** Set exercise **
Write out the lines of the material as a JSON list of strings, one string per line, starting at the line that contains "Task: Open the Kontakt page" and ending with the last line of the material, both ends included. Omit blank lines.

** Extracted data **
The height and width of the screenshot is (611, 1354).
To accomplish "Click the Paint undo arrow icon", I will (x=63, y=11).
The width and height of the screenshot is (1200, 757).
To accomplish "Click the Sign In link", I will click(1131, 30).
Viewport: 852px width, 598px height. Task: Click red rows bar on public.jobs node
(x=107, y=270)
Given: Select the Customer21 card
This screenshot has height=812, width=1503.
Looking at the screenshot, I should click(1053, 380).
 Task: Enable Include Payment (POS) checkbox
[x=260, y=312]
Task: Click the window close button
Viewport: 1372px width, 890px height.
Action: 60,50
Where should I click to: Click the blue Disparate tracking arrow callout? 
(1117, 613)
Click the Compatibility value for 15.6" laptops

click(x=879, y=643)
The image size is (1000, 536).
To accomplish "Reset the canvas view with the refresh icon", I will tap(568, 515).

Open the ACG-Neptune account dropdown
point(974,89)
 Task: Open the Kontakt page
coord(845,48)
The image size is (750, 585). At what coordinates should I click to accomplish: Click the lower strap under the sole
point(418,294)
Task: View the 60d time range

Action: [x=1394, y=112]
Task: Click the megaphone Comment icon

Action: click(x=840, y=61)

** Correct answer **
[
  " Task: Open the Kontakt page",
  "coord(845,48)",
  "The image size is (750, 585). At what coordinates should I click to accomplish: Click the lower strap under the sole",
  "point(418,294)",
  "Task: View the 60d time range",
  "Action: [x=1394, y=112]",
  "Task: Click the megaphone Comment icon",
  "Action: click(x=840, y=61)"
]